PART 27

33 5 0
                                    

"Saya rasa penyampaian hari ini cukup." Lelaki baya berpakaian dinas itu, menoleh ke arah Gaksa. "Mungkin masih ada tambahan dari teman kalian."

"Silakan Gaksa," lanjutnya, berjalan menuruni podium.

Di barisan terdepan, Gaksa terlihat menggangguk. Sejurus kemudian, ia melangkah keluar dari barisan, terus berjalan hingga berakhir di depan Monic.

"Eh, mau ngapain?" tanya Monic saat Gaksa membawanya menuju panggung.

Gaksa balas berbisik, "umumin hubungan kita."

Mendengar itu, Monic seketika dibuat tersipu.

Berdiri menjulang di podium, Gaksa melepas genggamannya pada Monic dan beralih mencengkram pengeras suara. Sesaat, tatapannya beredar, sebelum akhirnya ia berdeham singkat. "Langsung saja. Sebagai anak dari pemilik sekolah ini, saya tentu memiliki wewenang untuk menindak pelaku yang menyebabkan ketidaknyamanan peserta didik di sini."

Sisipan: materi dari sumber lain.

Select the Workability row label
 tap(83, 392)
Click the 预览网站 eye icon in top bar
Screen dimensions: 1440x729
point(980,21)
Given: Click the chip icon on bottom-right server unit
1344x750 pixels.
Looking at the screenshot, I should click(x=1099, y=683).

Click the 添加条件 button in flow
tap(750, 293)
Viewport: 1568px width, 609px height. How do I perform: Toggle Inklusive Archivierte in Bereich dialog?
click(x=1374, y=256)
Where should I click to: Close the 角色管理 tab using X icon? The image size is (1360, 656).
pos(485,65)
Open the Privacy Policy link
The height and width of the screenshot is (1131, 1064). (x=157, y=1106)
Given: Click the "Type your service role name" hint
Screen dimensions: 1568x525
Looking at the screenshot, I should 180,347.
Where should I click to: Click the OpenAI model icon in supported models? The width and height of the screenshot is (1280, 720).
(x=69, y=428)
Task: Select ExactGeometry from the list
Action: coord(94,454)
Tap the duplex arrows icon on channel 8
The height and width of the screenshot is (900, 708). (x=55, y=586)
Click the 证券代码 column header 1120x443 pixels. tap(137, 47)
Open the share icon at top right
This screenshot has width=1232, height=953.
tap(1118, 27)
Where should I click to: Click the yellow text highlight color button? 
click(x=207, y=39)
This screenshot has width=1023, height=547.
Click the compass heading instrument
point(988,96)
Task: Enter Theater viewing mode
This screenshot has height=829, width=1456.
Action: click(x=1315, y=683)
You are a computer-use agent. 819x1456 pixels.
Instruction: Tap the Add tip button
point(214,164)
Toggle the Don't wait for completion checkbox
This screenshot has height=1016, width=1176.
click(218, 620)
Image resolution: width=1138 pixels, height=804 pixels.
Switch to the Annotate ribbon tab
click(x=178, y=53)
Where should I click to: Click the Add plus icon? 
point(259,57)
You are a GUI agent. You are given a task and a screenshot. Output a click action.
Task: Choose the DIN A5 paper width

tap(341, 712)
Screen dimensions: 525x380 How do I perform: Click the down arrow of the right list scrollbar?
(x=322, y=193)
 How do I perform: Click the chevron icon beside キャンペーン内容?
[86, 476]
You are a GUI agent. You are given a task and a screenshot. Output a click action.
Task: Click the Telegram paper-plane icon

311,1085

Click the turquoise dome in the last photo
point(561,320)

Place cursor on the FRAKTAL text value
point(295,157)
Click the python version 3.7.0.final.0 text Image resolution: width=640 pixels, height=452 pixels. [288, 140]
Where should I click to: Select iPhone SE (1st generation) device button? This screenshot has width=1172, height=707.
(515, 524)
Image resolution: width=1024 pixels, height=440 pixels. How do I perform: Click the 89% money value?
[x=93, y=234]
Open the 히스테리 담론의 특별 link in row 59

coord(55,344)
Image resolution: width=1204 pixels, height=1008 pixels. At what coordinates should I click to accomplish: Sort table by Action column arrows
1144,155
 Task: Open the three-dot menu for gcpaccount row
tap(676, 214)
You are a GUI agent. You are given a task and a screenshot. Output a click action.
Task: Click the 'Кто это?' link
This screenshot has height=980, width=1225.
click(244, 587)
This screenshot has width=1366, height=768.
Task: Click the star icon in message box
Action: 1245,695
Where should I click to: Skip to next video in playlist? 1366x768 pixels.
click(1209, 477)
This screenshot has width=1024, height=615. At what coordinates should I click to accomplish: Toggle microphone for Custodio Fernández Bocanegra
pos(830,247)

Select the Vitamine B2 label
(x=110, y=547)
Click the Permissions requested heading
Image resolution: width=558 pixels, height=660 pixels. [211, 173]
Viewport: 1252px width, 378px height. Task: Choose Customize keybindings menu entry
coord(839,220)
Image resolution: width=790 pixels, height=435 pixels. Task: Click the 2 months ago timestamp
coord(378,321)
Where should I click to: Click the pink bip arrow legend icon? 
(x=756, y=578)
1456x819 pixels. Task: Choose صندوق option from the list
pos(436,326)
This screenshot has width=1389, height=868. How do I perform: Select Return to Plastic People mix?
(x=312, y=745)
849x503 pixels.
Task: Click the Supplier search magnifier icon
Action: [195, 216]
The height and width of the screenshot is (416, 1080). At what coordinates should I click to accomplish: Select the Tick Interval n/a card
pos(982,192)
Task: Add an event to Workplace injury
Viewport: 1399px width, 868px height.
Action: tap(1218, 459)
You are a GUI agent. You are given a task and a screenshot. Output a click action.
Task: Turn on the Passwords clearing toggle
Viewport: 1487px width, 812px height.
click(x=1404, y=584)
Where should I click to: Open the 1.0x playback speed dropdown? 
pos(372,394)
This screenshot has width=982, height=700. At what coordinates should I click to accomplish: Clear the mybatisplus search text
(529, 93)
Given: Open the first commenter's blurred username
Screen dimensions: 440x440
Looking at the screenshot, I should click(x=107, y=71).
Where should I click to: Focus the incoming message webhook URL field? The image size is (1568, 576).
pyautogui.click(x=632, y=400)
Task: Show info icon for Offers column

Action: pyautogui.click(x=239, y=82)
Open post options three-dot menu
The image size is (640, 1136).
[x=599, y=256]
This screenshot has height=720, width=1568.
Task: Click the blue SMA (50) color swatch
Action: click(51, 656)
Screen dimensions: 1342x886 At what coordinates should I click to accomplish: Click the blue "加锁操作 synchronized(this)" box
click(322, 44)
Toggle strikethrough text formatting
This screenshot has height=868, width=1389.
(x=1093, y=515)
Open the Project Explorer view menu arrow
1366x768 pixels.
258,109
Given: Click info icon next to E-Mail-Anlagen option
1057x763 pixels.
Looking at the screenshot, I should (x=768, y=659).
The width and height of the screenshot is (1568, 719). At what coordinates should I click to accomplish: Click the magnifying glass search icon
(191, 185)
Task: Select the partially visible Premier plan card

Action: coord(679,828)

Monic menoleh samping, menatap Gaksa dengan tanya.

"Seperti yang kalian ketahui, beberapa hari lalu sekolah kita sempat gempar dengan kejadian yang melibatkan dua pelajar di sekolah ini. Kedua pelajar itu, sudah tidak terlihat lagi setelah tragedi itu. Bukan tanpa alasan. Mereka malu, difitnah, dikecam, digunjing habis-habisan."

"Dan hari ini, di depan kalian semua. Seperti janji saya, saya akan mengusut pelaku sebenarnya." Gaksa menarik Monic agar merapat padanya.Tangannya dengan cekatan menarik sebuah benda di balik telinga gadis itu.

"Auw," pekik Monic, merasakan perih saat benda kecil terlepas dari kupingnya.

"Alat penyadap ini adalah buktinya." Tangan Gaksa mengudara, menunjukkan benda kecil yang ia ambil.

Para murid dibuat tercengang. Beberapa di antaranya membentuk kubu dan berbisik.

"Monic Hanum Astria beserta kedua rekannya adalah dalang di balik semua tuduhan yang ditujukan pada Zivara dan Januar."

"Gaksa!" Monic terkesiap. Keterkejutan tergambar jelas di wajahnya. Ia membuang pandang ke arah barisan, menyorot sahabatnya yang juga berubah pias.

"Enggak, ini nggak seperti yang kalian pikirin," katanya membela diri, nyaris menangis melihat seantero barisan menatapnya sengit sambil berbisik-bisik.

"Gaksa, lo cuma becanda kan? Sumpah ini nggak lucu. Gaksa!" Monic merengek, menarik-narik lengan Gaksa yang enggan menanggapinya.

"Dan seperti yang sudah ditentukan. Pelaku dari masalah yang selama ini meresahkan warga sekolah, harus angkat kaki," tutur Gaksa tanpa mengindahkan Monic yang kini menangis kejer. "Sekian, terima kasih."

"Gaksa." Monic berlari turun dari podium untuk mengejar Gaksa. "Gaksa gue mohon jangan lakuin ini ke gue. Gaksa!"

"Seenggaknya peduliin gue sebagai sahabat kecil lo. Gaksa!" Monic jatuh terduduk di tengah lapangan, menjadikan dirinya sebagai bahan tontonan. "Gaksa, gue butuh belas kasih lo."

"Gaksa ...," lirih Monic sebelum akhirnya hilang kesadaran.

(◠‿◕)

"Jadi?" Alis Dodo menukik sebelah.

"Itu alat penyadap yang gue tempelin sesuai perintah Kak Gaksa." Nada menyahut, mendaratkan bokongnya di sebelah Ogi.

"Berarti, selama ini kalian ngerencanain sesuatu? Tanpa sepengetahuan kita?" selidik Ogi.

"Yap." Nada mengangguk. "Sebenarnya, gue pernah denger obrolan Monic sama temennya waktu di toilet. Mereka ngebahas soal penyekapan Zivara tempo hari. Yang di gudang itu."